The trial court properly denied Howard Weil’s petition to vacate and confirmed the arbitration award. The judgment is affirmed.

AFFIRMED.

SCHOTT, C.J., concurs.

|

. According to the document, arbitration was to be in accordance with the rules of the Arbitration Committee of the Chamber of Commerce of the state of New York or the American Arbitration Association or the Board of Arbitration of the New York Stock Exchange. The agreement provided that the contract and its enforcement were governed by the laws of New York state.

. The New York statement of claim involved checks of $188,307.32 drawn on Tower Hill’s regular account, $321,847.06 drawn on its special account, and $290,744.02 drawn on a third account (referred to as the fictitious account because Tower Hill did not authorize it and was unaware of it until January, 1992) and deposited in a New Orleans First City Bank account which Tower Hill claims it did not maintain.

. The U.S. District Court opinion was attached to a memorandum filed in this case.






Concurrence Opinion

iSCHOTT, Chief Judge,

concurring:

I agree with the majority opinion that, as a matter of law, the arbitration of the Refco and Barclays/Global claims are not barred by res judicata. This is dispositive of Howard Weil’s argument and the basis on which the judgment may be affirmed. However, I question the validity of some other statements made in the majority opinions which are not necessary for a resolution of the case.

First, after stating that Howard Weil cites no Louisiana authority to support its conclusion that a court should have decided the issue of res judicata, my colleagues imply that Howard Weil waived this argument because they did not seek redress from the courts until the arbitration panel made the award.

There is no authority in the Louisiana arbitration law for a party to seek redress in court to prevent arbitration. There is only the right to compel arbitration. La. R.S. 9:4203. A party may invoke the equitable power of the court to enjoin arbitration, but to succeed he must show that he will suffer irreparable injury unless the injunction issues.
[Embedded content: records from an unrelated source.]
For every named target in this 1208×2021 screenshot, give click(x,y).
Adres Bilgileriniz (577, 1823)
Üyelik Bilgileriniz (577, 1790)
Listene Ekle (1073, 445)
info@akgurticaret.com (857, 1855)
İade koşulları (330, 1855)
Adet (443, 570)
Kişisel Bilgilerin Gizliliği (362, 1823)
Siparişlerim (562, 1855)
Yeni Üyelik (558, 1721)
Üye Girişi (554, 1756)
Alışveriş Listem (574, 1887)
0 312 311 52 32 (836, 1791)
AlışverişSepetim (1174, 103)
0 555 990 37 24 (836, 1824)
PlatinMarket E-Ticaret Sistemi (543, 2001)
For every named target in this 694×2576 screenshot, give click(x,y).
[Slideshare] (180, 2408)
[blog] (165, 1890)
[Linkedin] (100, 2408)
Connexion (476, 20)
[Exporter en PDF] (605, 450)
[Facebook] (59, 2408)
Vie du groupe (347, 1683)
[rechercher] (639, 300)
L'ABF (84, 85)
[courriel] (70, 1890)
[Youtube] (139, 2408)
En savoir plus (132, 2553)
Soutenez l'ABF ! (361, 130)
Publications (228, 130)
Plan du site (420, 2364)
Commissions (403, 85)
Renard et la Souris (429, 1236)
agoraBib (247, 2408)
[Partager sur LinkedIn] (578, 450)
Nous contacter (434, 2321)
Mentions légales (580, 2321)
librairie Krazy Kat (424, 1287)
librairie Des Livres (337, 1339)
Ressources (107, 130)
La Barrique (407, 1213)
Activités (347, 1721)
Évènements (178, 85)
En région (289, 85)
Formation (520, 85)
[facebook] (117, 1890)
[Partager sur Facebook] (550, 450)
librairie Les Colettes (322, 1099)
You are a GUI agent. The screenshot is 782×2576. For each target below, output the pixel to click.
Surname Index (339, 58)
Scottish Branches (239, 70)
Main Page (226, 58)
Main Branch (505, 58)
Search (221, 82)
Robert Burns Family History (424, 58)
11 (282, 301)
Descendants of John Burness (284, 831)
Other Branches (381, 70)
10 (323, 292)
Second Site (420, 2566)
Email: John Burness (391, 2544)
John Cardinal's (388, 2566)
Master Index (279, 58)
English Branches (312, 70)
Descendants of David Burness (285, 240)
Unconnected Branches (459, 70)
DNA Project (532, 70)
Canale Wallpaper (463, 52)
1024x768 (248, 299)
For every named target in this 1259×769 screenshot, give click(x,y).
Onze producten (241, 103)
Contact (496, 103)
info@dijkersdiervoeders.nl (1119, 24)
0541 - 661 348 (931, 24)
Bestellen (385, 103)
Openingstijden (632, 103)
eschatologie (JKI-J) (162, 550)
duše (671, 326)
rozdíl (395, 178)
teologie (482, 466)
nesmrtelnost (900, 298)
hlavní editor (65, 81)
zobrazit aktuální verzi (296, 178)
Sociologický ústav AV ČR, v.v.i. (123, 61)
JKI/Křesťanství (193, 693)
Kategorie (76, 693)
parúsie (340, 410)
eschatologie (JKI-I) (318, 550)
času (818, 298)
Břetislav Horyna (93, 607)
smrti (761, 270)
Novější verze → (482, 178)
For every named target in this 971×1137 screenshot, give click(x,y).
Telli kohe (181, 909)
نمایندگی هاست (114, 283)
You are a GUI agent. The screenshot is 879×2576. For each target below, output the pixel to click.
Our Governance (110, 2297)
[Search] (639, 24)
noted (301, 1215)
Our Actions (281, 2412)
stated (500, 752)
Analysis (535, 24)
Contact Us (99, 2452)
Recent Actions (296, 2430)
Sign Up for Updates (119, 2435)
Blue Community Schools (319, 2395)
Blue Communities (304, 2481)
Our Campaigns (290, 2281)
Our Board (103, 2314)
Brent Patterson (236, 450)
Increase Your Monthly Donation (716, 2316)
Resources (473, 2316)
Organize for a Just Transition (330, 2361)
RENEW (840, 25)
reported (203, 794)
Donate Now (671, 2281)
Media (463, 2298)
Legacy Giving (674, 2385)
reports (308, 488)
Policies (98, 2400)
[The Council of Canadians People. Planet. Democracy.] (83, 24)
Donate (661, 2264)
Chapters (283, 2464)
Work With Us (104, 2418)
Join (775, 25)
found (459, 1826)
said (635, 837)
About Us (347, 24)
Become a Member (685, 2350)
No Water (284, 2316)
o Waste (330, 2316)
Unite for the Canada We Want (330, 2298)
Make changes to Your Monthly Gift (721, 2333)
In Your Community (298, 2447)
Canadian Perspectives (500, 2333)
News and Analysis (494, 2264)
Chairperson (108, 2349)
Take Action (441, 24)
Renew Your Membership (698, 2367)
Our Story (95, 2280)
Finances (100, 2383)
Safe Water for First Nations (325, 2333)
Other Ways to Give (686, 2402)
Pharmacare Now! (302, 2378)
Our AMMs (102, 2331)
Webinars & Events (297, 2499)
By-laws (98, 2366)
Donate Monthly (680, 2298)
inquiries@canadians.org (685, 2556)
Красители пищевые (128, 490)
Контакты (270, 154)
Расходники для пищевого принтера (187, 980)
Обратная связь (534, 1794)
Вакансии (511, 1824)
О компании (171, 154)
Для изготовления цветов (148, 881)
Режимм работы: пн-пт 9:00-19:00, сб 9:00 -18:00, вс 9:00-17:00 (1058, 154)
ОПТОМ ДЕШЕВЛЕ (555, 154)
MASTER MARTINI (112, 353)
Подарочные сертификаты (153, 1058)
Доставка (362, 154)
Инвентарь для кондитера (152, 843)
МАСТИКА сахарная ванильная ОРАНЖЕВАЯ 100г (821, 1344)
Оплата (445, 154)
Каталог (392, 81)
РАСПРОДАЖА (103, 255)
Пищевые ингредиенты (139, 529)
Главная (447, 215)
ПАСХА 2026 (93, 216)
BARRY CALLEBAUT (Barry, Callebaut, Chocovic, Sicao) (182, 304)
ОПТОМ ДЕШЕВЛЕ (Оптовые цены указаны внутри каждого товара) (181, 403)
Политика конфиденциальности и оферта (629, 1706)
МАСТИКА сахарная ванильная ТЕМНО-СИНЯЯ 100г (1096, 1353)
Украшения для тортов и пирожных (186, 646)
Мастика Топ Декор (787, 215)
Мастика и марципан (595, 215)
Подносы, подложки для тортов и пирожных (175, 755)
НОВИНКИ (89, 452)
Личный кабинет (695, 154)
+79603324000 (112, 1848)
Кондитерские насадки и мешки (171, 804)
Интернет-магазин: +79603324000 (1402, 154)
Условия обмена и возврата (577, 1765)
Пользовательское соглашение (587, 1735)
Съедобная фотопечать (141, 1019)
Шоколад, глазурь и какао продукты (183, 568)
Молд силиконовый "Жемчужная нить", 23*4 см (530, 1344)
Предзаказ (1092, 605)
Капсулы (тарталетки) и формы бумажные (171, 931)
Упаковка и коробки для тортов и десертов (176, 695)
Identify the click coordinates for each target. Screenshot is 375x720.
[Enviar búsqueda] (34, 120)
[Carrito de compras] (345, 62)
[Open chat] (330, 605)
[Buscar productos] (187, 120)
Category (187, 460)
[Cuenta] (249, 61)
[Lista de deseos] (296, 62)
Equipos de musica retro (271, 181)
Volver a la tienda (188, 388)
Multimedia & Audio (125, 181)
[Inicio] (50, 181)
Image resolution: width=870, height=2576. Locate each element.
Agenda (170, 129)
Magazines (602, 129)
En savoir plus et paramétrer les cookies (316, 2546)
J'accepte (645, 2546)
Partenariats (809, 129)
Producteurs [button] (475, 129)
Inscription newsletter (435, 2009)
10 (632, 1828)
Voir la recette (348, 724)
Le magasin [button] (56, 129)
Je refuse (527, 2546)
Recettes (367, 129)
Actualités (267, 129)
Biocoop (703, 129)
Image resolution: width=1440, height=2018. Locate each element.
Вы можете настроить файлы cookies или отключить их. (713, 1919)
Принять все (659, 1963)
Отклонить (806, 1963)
La.C.C.P., art. 3601. This equitable power is sparingly exercised in the face of a binding arbitration ^agreement. See for example, Landry v. William B. Reily & Co., Inc., 524 So.2d 750 (La.App. 3 Cir.1988); Willis-Knighton Med. Ctr. v. So. Builders, Inc., 392 So.2d 505 (La.App. 2 Cir.1980); Daigre Engineers, Inc. v. City of Winnfield, 385 So.2d 866 (La.App. 2 Cir.1980).

Next, my colleagues state that the fact that the arbitration panel failed to bar the claims on the basis of res judicata is not a statutory basis to vacate the award. As Howard Weil argues, one of the statutory grounds for a court to vacate an arbitration award is where the arbitrators exceeded their powers. It seems to me that if as a matter of law the Refco and Barclays/Global claims were barred by res judicata the arbitrators would have exceeded their powers to consider them. After all, the powers of arbitrators are subject to the law just as the powers of courts are.

Summing up, Howard Weil loses because res judicata does not apply. But Howard Weil was under no obligation to seek an injunction to prevent arbitration. It followed proper procedure in attempting to vacate the award based upon La. R.S. 9:4210(D). The trial court properly rejected its position as a matter of law.